Billionaire Bitcoin plunge
According to a recent SEC filing, billionaire fund manager Bill Maher has allocated a healthy position in Grayscale’s Bitcoin Trust (GBTC). The Miller Opportunity Trust owns 1.5 million shares of GBTC, which equates to US$44.7 million or about 1.55% of the fund’s net assets. A growing positive attitude towards cryptocurrency saw the manager call investing in the space a suitable risk management strategy earlier in the year, adding not so long after that he couldn’t see another asset with Bitcoin’s combination of liquidity and upside potential.
Infrastructure bill
The controversial infrastructure bill will be voted on by Congress unamended by September 27 according to speaker Nancy Pelosi. It contains crypto tax provisions that would seem to define everyone from miners to validators as brokers, meaning they’d need to report for taxes and have KYC requirements. Given it has bipartisan support, things aren’t looking promising. However a treasury official told CNBC that reporting requirements will not be imposed on entities that are unable to comply.
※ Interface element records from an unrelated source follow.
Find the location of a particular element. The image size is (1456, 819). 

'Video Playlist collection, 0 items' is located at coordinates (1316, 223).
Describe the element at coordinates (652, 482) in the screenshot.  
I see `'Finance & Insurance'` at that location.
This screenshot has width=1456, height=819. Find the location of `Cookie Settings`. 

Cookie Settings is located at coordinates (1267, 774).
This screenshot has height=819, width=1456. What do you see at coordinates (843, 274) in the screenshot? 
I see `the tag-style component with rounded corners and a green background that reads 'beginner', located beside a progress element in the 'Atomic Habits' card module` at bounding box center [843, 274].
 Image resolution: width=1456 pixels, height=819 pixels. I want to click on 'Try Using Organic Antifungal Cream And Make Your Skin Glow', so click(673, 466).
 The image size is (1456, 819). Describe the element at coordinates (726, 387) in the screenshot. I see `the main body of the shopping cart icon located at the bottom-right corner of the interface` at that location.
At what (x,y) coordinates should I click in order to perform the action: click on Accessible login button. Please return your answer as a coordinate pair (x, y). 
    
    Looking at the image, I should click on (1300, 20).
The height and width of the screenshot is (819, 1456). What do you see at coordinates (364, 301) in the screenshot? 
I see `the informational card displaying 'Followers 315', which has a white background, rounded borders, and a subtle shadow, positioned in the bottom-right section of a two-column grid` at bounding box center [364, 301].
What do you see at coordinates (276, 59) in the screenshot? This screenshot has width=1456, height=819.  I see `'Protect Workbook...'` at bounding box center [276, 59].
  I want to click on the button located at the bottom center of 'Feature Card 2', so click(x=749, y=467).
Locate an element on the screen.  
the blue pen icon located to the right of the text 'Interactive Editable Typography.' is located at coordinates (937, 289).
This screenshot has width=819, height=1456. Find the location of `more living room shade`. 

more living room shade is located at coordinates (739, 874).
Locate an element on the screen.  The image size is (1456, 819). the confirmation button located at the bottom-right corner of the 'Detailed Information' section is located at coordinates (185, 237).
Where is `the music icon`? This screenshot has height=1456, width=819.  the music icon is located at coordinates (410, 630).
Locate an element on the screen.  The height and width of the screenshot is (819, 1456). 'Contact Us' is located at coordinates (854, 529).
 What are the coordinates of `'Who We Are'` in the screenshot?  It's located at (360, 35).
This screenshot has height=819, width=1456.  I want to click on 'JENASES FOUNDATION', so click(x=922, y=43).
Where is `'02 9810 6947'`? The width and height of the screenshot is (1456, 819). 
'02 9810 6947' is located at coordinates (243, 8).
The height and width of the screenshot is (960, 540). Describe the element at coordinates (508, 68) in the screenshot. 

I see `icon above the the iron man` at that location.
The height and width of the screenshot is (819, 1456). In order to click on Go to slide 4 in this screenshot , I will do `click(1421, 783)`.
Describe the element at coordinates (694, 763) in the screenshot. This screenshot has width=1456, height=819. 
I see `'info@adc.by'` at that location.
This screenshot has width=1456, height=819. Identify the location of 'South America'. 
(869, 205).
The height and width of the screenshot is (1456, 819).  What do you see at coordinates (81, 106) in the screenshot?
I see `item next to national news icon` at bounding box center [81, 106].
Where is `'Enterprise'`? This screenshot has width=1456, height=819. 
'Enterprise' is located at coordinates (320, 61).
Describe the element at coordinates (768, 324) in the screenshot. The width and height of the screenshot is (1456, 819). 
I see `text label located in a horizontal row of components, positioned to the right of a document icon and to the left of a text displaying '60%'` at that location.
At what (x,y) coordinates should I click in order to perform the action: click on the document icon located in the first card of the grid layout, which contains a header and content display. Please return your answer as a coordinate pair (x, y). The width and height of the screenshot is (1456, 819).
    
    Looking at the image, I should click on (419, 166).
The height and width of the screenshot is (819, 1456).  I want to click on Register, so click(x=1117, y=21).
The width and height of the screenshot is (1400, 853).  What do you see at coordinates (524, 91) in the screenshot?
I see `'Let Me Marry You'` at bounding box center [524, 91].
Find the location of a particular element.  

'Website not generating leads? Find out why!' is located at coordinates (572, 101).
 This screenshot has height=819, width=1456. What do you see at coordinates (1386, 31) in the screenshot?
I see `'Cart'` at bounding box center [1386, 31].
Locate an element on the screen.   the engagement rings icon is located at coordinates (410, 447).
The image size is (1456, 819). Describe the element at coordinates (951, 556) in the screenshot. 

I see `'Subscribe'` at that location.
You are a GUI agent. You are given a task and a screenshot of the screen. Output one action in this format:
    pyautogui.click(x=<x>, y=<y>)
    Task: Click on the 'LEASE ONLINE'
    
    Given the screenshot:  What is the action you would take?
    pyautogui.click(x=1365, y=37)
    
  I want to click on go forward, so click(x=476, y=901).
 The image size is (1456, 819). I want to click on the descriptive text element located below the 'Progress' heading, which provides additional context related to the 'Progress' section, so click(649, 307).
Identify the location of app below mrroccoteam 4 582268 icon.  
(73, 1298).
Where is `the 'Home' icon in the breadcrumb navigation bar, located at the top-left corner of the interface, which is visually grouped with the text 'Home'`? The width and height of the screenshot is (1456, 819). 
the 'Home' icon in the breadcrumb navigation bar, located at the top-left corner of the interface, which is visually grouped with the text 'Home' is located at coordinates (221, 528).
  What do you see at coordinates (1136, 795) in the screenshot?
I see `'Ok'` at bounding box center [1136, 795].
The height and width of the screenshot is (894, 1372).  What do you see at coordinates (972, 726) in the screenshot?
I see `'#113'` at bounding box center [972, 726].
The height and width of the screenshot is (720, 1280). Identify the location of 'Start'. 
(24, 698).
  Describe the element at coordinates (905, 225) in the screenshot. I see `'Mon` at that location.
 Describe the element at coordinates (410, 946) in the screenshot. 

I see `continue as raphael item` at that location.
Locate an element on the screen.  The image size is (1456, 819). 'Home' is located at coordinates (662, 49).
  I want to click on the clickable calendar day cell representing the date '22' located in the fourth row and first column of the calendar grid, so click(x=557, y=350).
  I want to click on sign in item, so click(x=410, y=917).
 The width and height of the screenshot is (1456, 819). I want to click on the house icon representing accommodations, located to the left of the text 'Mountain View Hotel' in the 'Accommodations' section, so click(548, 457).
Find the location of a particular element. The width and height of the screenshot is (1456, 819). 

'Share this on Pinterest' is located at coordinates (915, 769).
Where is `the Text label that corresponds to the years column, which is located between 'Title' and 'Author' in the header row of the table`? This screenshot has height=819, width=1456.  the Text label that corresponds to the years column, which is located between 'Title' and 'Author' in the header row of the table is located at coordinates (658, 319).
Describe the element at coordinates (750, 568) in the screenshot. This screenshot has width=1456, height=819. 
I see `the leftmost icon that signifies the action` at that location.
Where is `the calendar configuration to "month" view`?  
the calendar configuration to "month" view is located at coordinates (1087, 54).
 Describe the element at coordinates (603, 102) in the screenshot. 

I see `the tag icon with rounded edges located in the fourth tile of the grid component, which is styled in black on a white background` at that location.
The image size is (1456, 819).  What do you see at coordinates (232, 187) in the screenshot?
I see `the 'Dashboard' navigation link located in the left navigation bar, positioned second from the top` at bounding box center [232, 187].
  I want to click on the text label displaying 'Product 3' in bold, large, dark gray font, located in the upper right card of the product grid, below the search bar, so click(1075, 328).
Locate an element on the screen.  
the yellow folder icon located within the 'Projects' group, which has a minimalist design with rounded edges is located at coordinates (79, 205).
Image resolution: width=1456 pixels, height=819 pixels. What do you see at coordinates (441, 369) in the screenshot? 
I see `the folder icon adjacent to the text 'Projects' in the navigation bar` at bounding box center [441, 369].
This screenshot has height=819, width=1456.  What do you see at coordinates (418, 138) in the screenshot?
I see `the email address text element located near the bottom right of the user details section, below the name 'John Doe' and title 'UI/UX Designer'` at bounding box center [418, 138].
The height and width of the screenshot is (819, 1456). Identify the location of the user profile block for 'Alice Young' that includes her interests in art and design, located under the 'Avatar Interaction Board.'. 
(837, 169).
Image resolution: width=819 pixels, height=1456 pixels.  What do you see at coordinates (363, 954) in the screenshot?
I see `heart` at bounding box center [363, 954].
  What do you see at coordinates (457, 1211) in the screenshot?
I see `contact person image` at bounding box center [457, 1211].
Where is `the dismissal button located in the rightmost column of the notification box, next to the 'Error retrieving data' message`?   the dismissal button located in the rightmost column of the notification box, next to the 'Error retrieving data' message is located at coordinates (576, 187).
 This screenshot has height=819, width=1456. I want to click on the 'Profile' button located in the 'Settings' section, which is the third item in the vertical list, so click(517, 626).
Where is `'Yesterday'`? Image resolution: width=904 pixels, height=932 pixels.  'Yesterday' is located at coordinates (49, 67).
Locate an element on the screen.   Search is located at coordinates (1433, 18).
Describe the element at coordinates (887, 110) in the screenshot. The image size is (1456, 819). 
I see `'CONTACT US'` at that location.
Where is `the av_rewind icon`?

Bitcoin DEX with fiat onramp?
Jack Dorsey has announced that Square’s DeFi division – called ‘TBD’ at this stage – will build “an open platform to create a decentralized exchange for Bitcoin“. Project lead Mike Brock elaborated: “This is the problem we’re going to solve: make it easy to fund a non-custodial wallet anywhere in the world through a platform to build on and off-ramps into Bitcoin. You can think about this as a decentralized exchange for fiat.”
Bullish on Doge
Three Arrows Capital CEO Su Zhu has outlined his bullish thesis for Dogecoin in a podcast. He pointed out that the meme coin was popular among “blue-collar style” traders on Robinhood, where it makes up 60% of the platform’s crypto revenue “and crypto is 40% of Robinhood’s revenue, so Robinhood is basically a DOGE proxy.” He noted Dogecoin has “four times the name brand recognition over Ethereum” among ordinary people and compared it to XRP in the last cycle. “It is just simple. And it’s also fair launched by the way. So there’s no risk of having it ever be deemed a security, right?” he added. Despite the fair launch, Chainalysis research shows that 0.01% of holders hold 82% of the total supply of Dogecoin. Just 535 entities (likely including large exchanges) hold 106 billion (of 129.5B) coins between them.